The fundamental premise was that the rate of change was increasing at such a rapid rate that individuals and society might not be able to keep up.
And that the implications of this could be dire.
It’s now 50 years later, and it’s time to revisit the book’s premise.
On the one hand, the world hasn’t completely fallen apart and there has been significant progress. This challenges the book’s premise.
On the other hand, there are cracks developing in society’s foundation (see symptoms later in the article). So maybe the book’s premise was correct but the time frame was off.
Rather than just listening to the headlines, I wanted to go a level deeper and understand the problem at a more fundamental level. So, last year I spent dozens of hours reading and re-reading more than a dozen books on the topic (paid members get access to the book list with mini-reviews at bottom of the article).
This article attempts to rigorously and honestly explore the Future Shock premise:
Is Future Shock’s premise true? Where are we in the disease state? What do we do about it?
But, before we dive in, let’s get more clarity on Toffler and Farrell’s premise…
The Future Shock Hypothesis
Below is the premise broken down in a handful of curated sentences from the book:
Acceleration is a fundamental force in today’s world: “The acceleration of change in our time is, itself, an elemental force.”
It has a big impact: “This accelerative thrust has personal and psychological, as well as sociological, consequences.”
It has deep and far-reaching side effects: “[It’s] a real sickness from which increasingly large numbers already suffer.”
Collectively, these side effects are functionally equivalent to a disease: “This psycho-biological condition can be described in medical and psychiatric terms. It is the disease of change.”

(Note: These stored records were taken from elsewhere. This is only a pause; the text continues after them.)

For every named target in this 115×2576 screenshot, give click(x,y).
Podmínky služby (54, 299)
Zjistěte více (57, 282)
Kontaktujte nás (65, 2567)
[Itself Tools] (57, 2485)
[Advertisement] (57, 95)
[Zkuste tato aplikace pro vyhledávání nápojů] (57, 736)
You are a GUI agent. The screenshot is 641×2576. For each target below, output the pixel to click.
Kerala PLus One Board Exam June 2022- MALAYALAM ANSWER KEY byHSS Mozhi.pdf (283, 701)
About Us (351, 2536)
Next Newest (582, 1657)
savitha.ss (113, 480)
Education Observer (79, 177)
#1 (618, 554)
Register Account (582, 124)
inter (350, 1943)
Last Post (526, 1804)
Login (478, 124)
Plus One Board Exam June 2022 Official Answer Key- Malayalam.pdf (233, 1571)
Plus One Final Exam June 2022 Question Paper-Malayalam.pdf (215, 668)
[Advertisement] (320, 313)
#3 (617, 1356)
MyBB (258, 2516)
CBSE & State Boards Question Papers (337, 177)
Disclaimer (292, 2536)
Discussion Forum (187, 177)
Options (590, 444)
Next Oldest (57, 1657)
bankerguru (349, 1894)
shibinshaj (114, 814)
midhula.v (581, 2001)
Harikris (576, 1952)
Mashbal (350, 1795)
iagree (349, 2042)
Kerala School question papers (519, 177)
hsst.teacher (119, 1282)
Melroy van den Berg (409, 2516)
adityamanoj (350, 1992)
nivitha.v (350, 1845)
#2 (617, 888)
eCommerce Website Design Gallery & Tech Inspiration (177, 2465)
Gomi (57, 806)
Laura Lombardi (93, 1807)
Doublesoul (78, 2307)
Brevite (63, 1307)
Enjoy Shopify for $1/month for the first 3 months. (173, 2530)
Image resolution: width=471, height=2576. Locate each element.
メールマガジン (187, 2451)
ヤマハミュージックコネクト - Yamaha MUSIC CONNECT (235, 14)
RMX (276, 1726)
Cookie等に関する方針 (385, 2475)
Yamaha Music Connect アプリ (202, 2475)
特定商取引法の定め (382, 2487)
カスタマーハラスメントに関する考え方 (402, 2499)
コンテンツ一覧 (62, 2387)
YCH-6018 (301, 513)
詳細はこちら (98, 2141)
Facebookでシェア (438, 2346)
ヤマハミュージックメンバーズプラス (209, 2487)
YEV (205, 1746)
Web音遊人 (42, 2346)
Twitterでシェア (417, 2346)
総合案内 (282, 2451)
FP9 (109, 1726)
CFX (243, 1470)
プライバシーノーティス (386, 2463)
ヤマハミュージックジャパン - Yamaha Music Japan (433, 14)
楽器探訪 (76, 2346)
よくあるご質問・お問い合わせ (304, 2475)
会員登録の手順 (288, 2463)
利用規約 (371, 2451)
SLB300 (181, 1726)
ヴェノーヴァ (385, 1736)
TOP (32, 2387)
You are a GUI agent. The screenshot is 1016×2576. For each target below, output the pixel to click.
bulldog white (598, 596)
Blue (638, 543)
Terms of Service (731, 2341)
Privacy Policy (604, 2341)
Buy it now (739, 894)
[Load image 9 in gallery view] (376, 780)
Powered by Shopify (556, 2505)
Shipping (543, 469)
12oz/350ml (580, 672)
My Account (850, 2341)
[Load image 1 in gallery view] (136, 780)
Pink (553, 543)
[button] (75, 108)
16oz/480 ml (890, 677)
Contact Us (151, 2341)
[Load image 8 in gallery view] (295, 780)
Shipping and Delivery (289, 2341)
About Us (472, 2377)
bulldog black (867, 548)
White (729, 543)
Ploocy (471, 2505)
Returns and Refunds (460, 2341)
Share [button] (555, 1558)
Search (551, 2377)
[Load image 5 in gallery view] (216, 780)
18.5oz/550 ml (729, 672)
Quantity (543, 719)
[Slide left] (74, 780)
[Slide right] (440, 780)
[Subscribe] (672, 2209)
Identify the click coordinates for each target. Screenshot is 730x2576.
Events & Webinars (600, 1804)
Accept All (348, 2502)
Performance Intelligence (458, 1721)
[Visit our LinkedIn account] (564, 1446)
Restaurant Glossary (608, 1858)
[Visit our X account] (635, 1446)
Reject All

Too much acceleration could be terminal: “Unless man quickly learns to control the rate of change in his personal affairs as well as in society at large, we are doomed to a massive adaptational breakdown.”
It’s not just a danger in the future, it’s a danger now: “It became clear that future shock is no longer a distant potential danger.”
Now that we have this understanding, we can break the premise down point by point.
First question…
Is The High Rate Of Technological Acceleration Functionally Equivalent To A Disease?
The Wikipedia definition of a disease is as follows:
A disease is a particular abnormal condition that negatively affects the structure or function of all or part of an organism, and that is not immediately due to any external injury. Diseases are often known to be medical conditions that are associated with specific signs and symptoms.
In short, a disease has three primary qualities:
Abnormal
Negative
Specific signs and symptoms
Let’s break each of these down…
Disease Trait #1: Abnormal
So much change is happening all at once in human society. And that speed is increasing, which is making it more and more abnormal.
In Google Director Of Engineering: This is how fast the world will change in ten years, I share the following mind-boggling chart showing the progression of the world GDP:
Conclusion: Yes, the change in society is abnormal.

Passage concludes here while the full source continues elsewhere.